My writer residency on the commuter rail
In January, Amtrak announced that they were launching a writer in residence program. The internet buzzed as writers rushed to submit their applications, lured by the romance of train travel and the chance to practice their craft free from the demands of the office or the coffee shop.
Though not without hiccups, Amtrak’s Writer in Residence program seems to be mostly a marketing success. The idea was inspired by a remark from novelist Alexander Chee in a PEN America interview with Lauren Cerand:
Cerand: Where is your favorite place to write?
Chee: I still like a train best for this kind of thing. I wish Amtrak had residencies for writers. And after trains, libraries at night, especially empty ones.
Jessica Gross heard Chee’s wishful comment and took to Twitter (along with many others) in agreement. Before long, Amtrak had seized the concept and started to run with it.
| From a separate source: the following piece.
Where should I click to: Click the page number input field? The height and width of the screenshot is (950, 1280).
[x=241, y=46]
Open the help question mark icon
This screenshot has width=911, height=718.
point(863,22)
Gross became the first writer in residence, making a “test run” from New York to Chicago and back on board the Lake Shore Limited. She wrote about her experience in the Paris Review. The response was positive, and soon Amtrak rolled out the official program.
Up to 24 writers will be selected for the program. Writers must submit an application including writing samples and a few words about why they should be selected. Amtrak says 8500 entries have been received for the two dozen slots.
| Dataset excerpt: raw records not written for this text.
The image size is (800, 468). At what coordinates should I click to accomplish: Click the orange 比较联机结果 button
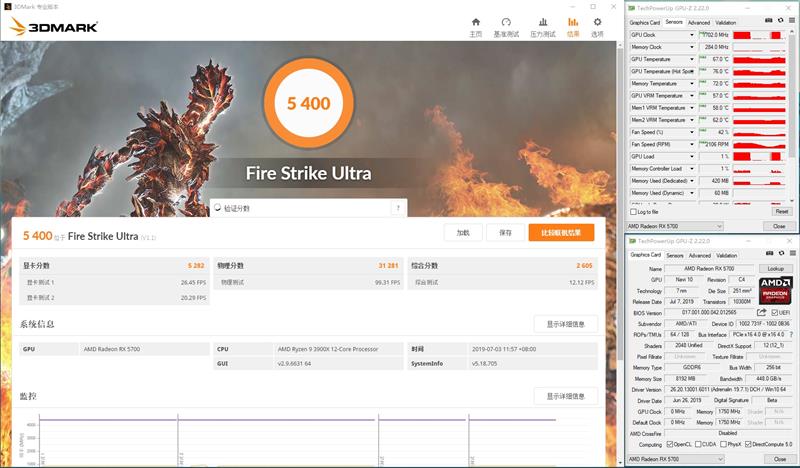(x=561, y=232)
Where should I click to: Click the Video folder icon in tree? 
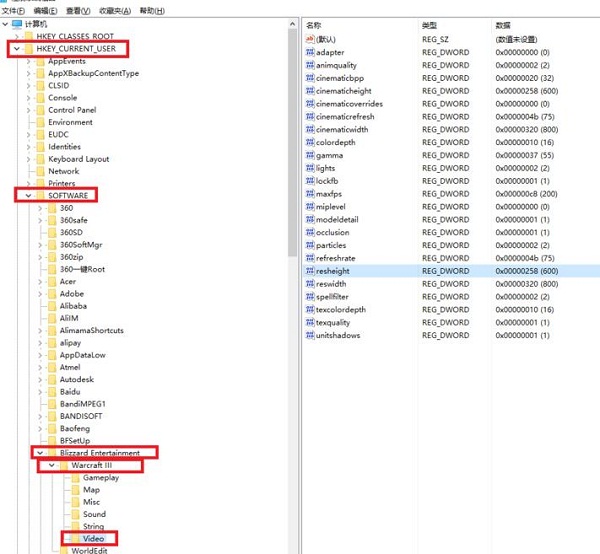coord(74,539)
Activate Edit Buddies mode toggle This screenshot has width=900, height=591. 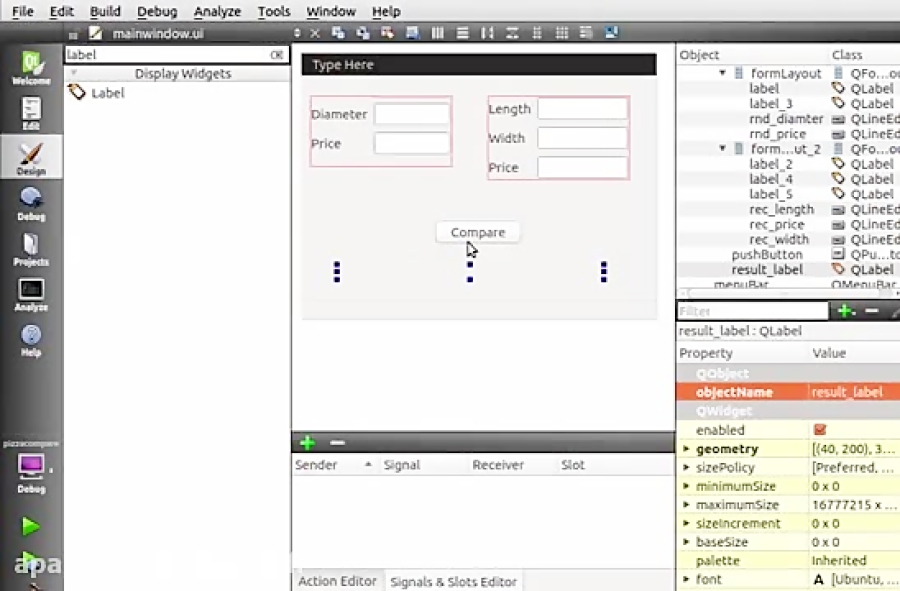click(x=386, y=32)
And who can blame the hopeful wordslingers? Who wouldn’t want a free ride in a private sleeper cabin, with nothing but time to write? The shine has been off the US railroad industry for 70 years, but the vision of riding the rails to romance and adventure is still strong.
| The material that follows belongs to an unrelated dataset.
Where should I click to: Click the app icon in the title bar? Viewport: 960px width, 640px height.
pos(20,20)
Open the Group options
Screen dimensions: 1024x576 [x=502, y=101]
Not everybody is as enthused about the program as the residency hopefuls. Some of the clauses in Amtrak’s terms & conditions may not be in the writers’ best interests. And while the writer gets a free ride, there is no free lunch (the writer is responsible for “any costs and incidentals“).
Miral Sattar, writing on PBS’s MediaShift, summarizes the issue neatly and notes, “I, for one, won’t be applying after all. I’d rather just pay for my own ticket … and just keep the rights to my work.” Other writers are finding ways to use the terms to their own advantage.
But the program’s popularity shows that lots of writers love the idea of rail writing. “I think it’s a combination of the set deadline—the end of the train ride,” says Gross on Amtrak’s blog, “[And] the calming movement, and the company of strangers.”
And Dan Zak notes on the Washington Post’s Style blog, “Transit can be pricey, but time is the precious commodity here. If the only way you can get that time is to win a train trip and cocoon yourself in a sleeper car, then by all means. As I said, trains are fun.”
I love the idea of train travel, although my longest trips have only been on the Acela between Boston and New York. I am considering applying for Amtrak’s program, but I’m in no rush. I have my own writer residency twice a day on the Fitchburg line of the MBTA commuter rail. In fact I drafted most of this post on the 408 train.
Sure, there’s no sleeper car (although I and a few of my fellow commuters have been known to doze) but a window seat with a table on the upper level of a double-decker coach makes a pretty nice writer’s garret. And even in the regular, ancient coaches there’s room to open my laptop and get some work done.
And the commuter rail offers some of the same advantages of its long-haul cousin: a finite block of time with nothing else to do, and the world rushing by outside your window.